A experiência humana é simultaneamente singular e coletiva. Eis uma dimensão da existência que dá vários nós na minha modesta, porém ambiciosa percepção.

Vou contar pra mim mesma a minha própria história através da história dessa artista que surpreendentemente me traduz nas nuances mais contraditórias da minha própria personalidade.

Aqui eu poderia fazer a longa peroração astrológica sobre motivações mil, mas não vou entregar logo de cara essas minhas fixações nesse texto específico. Elas inevitavelmente virão espalhadas pelas leituras que eu propuser de cada uma das letras das músicas de cada um dos discos da Marina Diamandis. Não é como se eu não falasse disso o tempo todo, também (da fixação astrológica, quero dizer).

(A fixação pelo rigor é esse anseio infantil de ser levada a sério em um mundo que sempre me recusou o status de sujeito. Muito difícil emendar essas feridas.)

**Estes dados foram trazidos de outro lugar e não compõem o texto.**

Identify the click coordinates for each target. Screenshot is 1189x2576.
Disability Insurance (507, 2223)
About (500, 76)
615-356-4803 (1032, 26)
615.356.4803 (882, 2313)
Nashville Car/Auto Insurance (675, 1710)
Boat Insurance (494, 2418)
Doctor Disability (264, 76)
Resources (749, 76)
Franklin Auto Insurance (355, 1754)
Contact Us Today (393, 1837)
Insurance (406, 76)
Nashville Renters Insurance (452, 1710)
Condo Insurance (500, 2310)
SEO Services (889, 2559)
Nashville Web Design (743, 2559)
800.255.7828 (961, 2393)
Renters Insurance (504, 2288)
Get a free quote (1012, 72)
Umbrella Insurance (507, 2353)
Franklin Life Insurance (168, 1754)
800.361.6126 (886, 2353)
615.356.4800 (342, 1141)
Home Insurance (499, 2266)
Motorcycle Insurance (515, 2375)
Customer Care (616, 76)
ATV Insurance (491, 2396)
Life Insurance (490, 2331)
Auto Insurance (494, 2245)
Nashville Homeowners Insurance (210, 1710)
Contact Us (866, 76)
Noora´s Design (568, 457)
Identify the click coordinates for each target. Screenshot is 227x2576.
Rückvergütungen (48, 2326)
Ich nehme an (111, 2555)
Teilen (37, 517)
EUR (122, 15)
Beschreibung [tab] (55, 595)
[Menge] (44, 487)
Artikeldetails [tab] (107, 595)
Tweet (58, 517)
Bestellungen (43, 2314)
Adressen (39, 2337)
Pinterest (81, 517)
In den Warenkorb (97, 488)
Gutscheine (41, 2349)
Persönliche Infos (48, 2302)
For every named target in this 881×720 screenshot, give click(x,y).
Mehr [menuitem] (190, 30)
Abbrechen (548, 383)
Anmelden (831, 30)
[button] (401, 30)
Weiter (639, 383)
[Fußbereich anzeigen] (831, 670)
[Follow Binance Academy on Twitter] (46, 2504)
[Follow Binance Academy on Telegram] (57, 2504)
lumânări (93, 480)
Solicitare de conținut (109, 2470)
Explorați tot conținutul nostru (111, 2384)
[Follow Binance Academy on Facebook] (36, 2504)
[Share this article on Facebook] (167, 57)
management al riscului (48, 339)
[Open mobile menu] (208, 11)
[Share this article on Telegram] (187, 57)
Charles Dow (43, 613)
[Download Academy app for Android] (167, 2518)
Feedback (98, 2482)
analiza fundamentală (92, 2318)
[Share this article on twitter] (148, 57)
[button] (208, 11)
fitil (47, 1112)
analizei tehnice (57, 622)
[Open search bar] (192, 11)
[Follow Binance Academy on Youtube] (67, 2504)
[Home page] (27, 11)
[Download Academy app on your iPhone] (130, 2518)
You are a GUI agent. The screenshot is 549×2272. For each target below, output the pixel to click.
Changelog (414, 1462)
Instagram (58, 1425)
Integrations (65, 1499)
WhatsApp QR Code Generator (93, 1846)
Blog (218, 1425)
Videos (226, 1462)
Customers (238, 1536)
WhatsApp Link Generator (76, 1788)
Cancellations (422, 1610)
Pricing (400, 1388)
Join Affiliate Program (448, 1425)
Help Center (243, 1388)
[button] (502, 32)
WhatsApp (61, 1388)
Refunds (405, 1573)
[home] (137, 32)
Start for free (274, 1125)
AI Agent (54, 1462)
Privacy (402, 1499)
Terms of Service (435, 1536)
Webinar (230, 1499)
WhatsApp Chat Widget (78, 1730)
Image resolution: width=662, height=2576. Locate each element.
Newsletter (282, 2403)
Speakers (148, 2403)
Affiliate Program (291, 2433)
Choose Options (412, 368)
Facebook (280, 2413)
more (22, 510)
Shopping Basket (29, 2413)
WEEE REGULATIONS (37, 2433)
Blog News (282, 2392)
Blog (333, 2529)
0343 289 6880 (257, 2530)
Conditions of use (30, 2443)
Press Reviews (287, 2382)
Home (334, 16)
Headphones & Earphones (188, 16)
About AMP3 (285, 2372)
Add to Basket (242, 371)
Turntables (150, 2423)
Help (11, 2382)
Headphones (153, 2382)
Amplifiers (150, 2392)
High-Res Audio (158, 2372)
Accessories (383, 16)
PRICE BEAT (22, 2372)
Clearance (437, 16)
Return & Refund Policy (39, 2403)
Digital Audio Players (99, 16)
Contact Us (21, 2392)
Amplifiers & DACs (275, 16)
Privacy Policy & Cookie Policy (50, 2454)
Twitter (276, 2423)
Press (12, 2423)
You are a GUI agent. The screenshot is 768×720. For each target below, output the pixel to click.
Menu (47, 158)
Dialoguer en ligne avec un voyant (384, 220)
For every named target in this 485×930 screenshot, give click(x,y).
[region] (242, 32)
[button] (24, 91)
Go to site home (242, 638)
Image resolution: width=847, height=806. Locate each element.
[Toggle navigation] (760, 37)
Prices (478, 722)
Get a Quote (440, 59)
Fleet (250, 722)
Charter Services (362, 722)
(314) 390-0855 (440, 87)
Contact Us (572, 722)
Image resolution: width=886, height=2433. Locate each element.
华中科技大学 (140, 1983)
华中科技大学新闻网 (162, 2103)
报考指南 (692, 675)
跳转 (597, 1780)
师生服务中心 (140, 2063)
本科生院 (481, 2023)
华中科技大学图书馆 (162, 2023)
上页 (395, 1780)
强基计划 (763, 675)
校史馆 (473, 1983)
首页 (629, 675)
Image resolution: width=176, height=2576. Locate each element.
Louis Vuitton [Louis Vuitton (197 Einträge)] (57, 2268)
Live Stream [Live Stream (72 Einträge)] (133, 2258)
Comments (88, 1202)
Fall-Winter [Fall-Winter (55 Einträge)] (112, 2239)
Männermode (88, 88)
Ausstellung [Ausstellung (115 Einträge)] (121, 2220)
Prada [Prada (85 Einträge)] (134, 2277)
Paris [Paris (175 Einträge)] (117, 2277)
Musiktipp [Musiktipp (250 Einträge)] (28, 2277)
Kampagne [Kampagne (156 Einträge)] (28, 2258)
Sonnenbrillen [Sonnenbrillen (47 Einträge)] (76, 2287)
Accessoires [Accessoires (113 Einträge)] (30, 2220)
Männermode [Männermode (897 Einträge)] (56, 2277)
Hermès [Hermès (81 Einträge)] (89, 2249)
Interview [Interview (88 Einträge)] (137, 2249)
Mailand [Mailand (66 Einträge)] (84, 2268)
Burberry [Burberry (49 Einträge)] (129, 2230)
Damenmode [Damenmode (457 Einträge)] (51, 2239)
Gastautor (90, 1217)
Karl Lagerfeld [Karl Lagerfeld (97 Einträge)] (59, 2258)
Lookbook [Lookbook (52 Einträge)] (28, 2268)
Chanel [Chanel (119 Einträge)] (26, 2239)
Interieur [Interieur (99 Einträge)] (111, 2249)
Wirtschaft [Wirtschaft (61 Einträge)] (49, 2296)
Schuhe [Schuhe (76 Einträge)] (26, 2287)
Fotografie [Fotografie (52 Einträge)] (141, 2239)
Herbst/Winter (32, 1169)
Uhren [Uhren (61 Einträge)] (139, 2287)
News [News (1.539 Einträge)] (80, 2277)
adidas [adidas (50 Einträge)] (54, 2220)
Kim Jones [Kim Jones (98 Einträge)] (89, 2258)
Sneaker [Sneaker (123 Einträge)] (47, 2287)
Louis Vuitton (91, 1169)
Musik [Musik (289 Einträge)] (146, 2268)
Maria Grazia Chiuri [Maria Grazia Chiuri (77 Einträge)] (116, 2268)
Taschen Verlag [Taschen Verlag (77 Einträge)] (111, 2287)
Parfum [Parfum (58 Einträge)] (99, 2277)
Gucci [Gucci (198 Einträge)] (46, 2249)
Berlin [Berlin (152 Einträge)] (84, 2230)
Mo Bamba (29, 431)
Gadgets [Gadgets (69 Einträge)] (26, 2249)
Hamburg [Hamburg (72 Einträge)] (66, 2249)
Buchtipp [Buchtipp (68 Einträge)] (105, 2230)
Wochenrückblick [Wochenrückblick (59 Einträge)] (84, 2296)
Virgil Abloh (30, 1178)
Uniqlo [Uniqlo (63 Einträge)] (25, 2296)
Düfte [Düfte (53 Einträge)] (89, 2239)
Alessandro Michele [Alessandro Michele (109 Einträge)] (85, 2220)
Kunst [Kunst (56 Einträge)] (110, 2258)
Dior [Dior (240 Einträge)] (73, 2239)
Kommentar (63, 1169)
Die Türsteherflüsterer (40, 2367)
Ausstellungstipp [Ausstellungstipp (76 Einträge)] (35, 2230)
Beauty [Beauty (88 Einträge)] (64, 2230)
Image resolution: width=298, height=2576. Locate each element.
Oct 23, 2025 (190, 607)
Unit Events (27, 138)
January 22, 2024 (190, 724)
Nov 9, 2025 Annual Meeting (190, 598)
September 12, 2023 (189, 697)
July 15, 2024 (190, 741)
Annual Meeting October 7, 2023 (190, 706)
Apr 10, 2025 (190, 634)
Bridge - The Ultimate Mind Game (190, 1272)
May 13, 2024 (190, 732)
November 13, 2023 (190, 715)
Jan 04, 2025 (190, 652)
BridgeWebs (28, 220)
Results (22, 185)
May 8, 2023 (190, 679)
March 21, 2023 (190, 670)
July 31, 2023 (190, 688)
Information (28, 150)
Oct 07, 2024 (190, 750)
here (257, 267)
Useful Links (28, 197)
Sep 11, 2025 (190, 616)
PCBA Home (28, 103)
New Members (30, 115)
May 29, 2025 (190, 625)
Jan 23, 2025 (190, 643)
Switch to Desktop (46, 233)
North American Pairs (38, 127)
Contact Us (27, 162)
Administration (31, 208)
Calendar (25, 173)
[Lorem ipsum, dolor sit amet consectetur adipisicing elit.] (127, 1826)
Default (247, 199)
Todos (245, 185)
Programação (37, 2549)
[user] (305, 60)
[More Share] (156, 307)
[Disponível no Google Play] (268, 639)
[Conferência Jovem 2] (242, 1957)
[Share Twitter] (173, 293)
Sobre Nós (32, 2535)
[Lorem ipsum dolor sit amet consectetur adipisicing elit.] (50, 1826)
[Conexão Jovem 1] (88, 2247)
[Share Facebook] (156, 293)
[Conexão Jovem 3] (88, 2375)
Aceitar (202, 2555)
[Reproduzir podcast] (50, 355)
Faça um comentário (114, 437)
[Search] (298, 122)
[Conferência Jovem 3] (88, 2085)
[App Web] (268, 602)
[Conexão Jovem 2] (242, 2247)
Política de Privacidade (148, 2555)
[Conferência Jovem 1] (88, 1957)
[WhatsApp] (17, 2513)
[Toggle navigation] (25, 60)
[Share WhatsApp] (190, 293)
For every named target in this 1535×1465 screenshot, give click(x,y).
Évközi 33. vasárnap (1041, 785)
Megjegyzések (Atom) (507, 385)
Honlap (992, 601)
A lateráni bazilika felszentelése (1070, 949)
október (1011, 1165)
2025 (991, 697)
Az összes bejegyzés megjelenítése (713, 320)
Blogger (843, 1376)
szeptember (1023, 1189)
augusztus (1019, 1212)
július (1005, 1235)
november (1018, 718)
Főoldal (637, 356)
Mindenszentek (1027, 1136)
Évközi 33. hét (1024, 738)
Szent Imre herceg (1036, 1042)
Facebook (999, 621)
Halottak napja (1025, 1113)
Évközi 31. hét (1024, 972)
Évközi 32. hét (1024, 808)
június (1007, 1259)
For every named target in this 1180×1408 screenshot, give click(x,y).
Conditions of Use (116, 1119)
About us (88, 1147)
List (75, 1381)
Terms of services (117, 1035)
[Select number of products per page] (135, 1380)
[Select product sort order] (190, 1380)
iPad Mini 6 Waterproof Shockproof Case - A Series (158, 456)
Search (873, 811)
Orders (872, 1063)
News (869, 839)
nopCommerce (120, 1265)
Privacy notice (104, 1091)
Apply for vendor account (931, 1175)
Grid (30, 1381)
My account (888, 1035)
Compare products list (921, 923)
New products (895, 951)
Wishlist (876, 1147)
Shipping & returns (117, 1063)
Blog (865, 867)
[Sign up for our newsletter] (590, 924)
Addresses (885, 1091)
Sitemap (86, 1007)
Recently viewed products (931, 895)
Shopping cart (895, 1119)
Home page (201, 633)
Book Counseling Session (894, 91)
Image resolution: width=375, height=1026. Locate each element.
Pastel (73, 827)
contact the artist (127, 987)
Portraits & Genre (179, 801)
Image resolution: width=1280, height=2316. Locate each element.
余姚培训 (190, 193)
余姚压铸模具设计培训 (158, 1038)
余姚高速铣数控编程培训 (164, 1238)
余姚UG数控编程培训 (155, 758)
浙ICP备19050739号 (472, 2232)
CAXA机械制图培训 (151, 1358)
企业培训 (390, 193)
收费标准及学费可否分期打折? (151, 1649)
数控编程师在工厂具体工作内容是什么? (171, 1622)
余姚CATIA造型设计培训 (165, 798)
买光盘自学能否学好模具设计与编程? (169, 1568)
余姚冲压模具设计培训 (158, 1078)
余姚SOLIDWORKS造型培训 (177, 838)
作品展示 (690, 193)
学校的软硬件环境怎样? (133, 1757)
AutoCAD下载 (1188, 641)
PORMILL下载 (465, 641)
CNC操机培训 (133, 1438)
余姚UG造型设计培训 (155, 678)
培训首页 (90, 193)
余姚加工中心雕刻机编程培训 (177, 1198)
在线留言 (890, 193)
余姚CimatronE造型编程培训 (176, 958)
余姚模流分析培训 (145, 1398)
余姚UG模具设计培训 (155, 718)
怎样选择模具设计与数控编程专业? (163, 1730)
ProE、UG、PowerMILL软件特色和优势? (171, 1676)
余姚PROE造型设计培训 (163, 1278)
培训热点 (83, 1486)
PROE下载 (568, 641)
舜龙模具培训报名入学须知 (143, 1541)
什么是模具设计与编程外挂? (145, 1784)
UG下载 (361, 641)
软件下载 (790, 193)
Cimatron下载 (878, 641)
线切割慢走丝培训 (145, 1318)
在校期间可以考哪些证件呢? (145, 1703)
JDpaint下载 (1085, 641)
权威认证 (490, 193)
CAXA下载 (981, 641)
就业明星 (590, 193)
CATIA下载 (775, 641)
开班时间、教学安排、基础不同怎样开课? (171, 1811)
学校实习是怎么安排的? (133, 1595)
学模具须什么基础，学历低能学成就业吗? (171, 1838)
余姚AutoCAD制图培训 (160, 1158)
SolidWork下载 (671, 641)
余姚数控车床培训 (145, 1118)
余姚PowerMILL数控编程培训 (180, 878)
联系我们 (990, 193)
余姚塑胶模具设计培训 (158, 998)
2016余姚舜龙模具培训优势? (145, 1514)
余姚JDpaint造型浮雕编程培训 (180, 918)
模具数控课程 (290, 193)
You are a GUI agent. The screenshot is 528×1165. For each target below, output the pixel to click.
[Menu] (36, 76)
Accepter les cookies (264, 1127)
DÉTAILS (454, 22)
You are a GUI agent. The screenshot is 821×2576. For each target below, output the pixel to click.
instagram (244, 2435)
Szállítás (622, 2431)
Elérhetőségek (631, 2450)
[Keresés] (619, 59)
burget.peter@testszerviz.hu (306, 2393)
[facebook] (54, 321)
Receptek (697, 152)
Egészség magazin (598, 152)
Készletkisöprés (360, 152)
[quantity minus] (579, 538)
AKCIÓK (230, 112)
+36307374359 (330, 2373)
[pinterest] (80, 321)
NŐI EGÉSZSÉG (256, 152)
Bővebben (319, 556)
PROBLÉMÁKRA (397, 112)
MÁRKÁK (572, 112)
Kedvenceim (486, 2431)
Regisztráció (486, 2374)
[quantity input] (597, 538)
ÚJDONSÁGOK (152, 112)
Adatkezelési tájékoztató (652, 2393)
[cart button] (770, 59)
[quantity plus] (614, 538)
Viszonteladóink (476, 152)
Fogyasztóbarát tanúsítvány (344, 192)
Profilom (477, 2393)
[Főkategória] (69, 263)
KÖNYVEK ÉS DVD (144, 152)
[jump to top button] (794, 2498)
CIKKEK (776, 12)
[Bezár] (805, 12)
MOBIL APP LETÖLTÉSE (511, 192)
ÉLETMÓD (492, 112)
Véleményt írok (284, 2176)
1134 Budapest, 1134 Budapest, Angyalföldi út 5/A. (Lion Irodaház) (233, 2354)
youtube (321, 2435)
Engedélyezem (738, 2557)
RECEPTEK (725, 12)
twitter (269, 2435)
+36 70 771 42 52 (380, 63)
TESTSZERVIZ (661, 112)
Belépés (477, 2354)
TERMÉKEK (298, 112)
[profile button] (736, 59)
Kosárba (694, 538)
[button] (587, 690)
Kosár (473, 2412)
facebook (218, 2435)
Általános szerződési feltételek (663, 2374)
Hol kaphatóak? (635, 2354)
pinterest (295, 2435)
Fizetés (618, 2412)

(Porém, hoje, ouvindo a D. declamando Matilde Campilho, ela me deu a ideia de que “fendas são lugares por onde a luz entra”. Vi outra publicação pela internet que se demorava sobre essa mesma noção, mas de forma menos lírica, mais crua e violenta. Não deixa de ser uma boa ideia, independentemente da abordagem, em especial nesse nosso tempo em que a maior parte dos dias e das notícias são de trevas e feridas fendidas nas nossas almas.)